# Exercise objective:
Copy the listing below exactly. Pictures stay out of it.

• • • •

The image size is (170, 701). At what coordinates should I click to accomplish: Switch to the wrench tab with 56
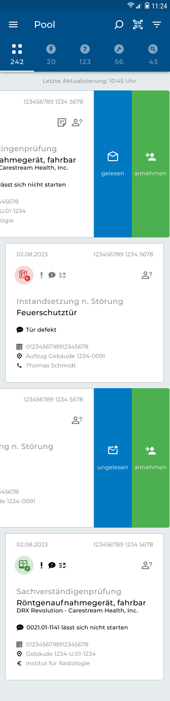tap(119, 55)
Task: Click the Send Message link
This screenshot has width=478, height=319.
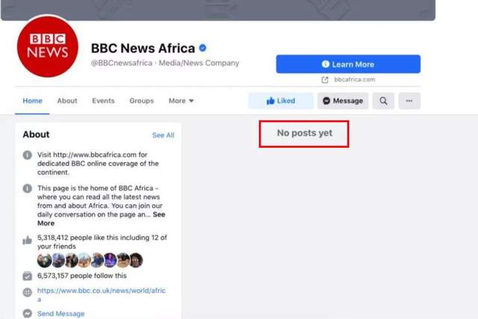Action: tap(61, 314)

• • • •

# Written solution:
The image size is (170, 701). At what coordinates should I click to accomplish: Switch to the wrench tab with 56
tap(119, 55)
Task: Click the Send Message link
This screenshot has width=478, height=319.
Action: tap(61, 314)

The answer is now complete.